Your instructions:
From first line to last, copy the material below exactly.

***

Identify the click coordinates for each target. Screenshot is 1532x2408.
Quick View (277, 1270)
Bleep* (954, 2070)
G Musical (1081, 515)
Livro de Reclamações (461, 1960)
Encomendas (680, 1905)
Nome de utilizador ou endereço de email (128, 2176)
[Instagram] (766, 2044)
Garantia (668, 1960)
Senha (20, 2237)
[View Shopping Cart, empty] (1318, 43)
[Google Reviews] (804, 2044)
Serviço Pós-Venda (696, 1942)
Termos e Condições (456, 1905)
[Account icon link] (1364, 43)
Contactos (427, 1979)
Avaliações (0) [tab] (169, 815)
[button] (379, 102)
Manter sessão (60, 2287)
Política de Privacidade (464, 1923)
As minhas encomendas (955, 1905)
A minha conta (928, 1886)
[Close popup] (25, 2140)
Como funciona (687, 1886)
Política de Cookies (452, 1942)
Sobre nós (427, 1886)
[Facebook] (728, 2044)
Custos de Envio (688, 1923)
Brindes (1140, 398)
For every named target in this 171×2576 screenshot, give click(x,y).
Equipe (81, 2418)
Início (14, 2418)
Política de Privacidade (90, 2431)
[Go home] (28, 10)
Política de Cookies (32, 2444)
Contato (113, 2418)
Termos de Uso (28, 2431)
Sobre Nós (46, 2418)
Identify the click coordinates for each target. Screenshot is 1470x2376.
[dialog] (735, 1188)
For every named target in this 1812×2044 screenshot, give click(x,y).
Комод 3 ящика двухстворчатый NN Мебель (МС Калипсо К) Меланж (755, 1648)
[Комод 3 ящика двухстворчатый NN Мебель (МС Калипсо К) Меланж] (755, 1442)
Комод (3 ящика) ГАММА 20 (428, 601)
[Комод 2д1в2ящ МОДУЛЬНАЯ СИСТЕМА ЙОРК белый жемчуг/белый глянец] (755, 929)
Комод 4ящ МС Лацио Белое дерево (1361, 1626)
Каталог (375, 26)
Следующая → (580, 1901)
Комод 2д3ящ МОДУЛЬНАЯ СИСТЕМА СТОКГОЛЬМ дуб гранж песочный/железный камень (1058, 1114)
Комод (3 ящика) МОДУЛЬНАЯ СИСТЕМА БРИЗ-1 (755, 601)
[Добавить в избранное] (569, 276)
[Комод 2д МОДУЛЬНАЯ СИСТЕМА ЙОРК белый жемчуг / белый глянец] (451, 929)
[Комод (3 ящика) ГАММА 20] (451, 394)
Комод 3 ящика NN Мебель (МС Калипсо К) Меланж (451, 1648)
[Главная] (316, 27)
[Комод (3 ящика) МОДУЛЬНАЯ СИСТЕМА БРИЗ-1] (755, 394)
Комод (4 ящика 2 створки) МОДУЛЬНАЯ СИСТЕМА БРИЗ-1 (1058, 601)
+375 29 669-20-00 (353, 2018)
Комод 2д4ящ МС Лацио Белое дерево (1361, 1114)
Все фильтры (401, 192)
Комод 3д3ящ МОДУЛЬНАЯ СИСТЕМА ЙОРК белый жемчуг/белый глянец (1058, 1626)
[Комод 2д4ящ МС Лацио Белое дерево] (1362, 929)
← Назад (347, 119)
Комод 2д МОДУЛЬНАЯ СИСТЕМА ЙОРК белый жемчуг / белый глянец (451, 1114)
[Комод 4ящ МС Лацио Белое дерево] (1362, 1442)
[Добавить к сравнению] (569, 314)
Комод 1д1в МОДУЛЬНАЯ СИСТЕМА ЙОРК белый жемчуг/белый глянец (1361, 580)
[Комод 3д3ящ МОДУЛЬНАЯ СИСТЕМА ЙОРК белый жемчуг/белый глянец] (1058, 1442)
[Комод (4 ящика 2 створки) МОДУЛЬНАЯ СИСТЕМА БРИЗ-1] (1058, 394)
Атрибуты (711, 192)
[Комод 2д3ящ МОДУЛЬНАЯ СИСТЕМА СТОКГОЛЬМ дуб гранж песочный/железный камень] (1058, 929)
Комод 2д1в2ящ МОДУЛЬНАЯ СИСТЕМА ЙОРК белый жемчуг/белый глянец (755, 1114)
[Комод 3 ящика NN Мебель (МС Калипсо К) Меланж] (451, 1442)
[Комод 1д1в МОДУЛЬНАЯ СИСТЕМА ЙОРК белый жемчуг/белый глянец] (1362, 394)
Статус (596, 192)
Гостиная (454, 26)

***

Your solution:
Identify the click coordinates for each target. Screenshot is 1532x2408.
Quick View (277, 1270)
Bleep* (954, 2070)
G Musical (1081, 515)
Livro de Reclamações (461, 1960)
Encomendas (680, 1905)
Nome de utilizador ou endereço de email (128, 2176)
[Instagram] (766, 2044)
Garantia (668, 1960)
Senha (20, 2237)
[View Shopping Cart, empty] (1318, 43)
[Google Reviews] (804, 2044)
Serviço Pós-Venda (696, 1942)
Termos e Condições (456, 1905)
[Account icon link] (1364, 43)
Contactos (427, 1979)
Avaliações (0) [tab] (169, 815)
[button] (379, 102)
Manter sessão (60, 2287)
Política de Privacidade (464, 1923)
As minhas encomendas (955, 1905)
A minha conta (928, 1886)
[Close popup] (25, 2140)
Como funciona (687, 1886)
Política de Cookies (452, 1942)
Sobre nós (427, 1886)
[Facebook] (728, 2044)
Custos de Envio (688, 1923)
Brindes (1140, 398)
For every named target in this 171×2576 screenshot, give click(x,y).
Equipe (81, 2418)
Início (14, 2418)
Política de Privacidade (90, 2431)
[Go home] (28, 10)
Política de Cookies (32, 2444)
Contato (113, 2418)
Termos de Uso (28, 2431)
Sobre Nós (46, 2418)
Identify the click coordinates for each target. Screenshot is 1470x2376.
[dialog] (735, 1188)
For every named target in this 1812×2044 screenshot, give click(x,y).
Комод 3 ящика двухстворчатый NN Мебель (МС Калипсо К) Меланж (755, 1648)
[Комод 3 ящика двухстворчатый NN Мебель (МС Калипсо К) Меланж] (755, 1442)
Комод (3 ящика) ГАММА 20 (428, 601)
[Комод 2д1в2ящ МОДУЛЬНАЯ СИСТЕМА ЙОРК белый жемчуг/белый глянец] (755, 929)
Комод 4ящ МС Лацио Белое дерево (1361, 1626)
Каталог (375, 26)
Следующая → (580, 1901)
Комод 2д3ящ МОДУЛЬНАЯ СИСТЕМА СТОКГОЛЬМ дуб гранж песочный/железный камень (1058, 1114)
Комод (3 ящика) МОДУЛЬНАЯ СИСТЕМА БРИЗ-1 (755, 601)
[Добавить в избранное] (569, 276)
[Комод 2д МОДУЛЬНАЯ СИСТЕМА ЙОРК белый жемчуг / белый глянец] (451, 929)
[Комод (3 ящика) ГАММА 20] (451, 394)
Комод 3 ящика NN Мебель (МС Калипсо К) Меланж (451, 1648)
[Главная] (316, 27)
[Комод (3 ящика) МОДУЛЬНАЯ СИСТЕМА БРИЗ-1] (755, 394)
Комод (4 ящика 2 створки) МОДУЛЬНАЯ СИСТЕМА БРИЗ-1 (1058, 601)
+375 29 669-20-00 (353, 2018)
Комод 2д4ящ МС Лацио Белое дерево (1361, 1114)
Все фильтры (401, 192)
Комод 3д3ящ МОДУЛЬНАЯ СИСТЕМА ЙОРК белый жемчуг/белый глянец (1058, 1626)
[Комод 2д4ящ МС Лацио Белое дерево] (1362, 929)
← Назад (347, 119)
Комод 2д МОДУЛЬНАЯ СИСТЕМА ЙОРК белый жемчуг / белый глянец (451, 1114)
[Комод 4ящ МС Лацио Белое дерево] (1362, 1442)
[Добавить к сравнению] (569, 314)
Комод 1д1в МОДУЛЬНАЯ СИСТЕМА ЙОРК белый жемчуг/белый глянец (1361, 580)
[Комод 3д3ящ МОДУЛЬНАЯ СИСТЕМА ЙОРК белый жемчуг/белый глянец] (1058, 1442)
[Комод (4 ящика 2 створки) МОДУЛЬНАЯ СИСТЕМА БРИЗ-1] (1058, 394)
Атрибуты (711, 192)
[Комод 2д3ящ МОДУЛЬНАЯ СИСТЕМА СТОКГОЛЬМ дуб гранж песочный/железный камень] (1058, 929)
Комод 2д1в2ящ МОДУЛЬНАЯ СИСТЕМА ЙОРК белый жемчуг/белый глянец (755, 1114)
[Комод 3 ящика NN Мебель (МС Калипсо К) Меланж] (451, 1442)
[Комод 1д1в МОДУЛЬНАЯ СИСТЕМА ЙОРК белый жемчуг/белый глянец] (1362, 394)
Статус (596, 192)
Гостиная (454, 26)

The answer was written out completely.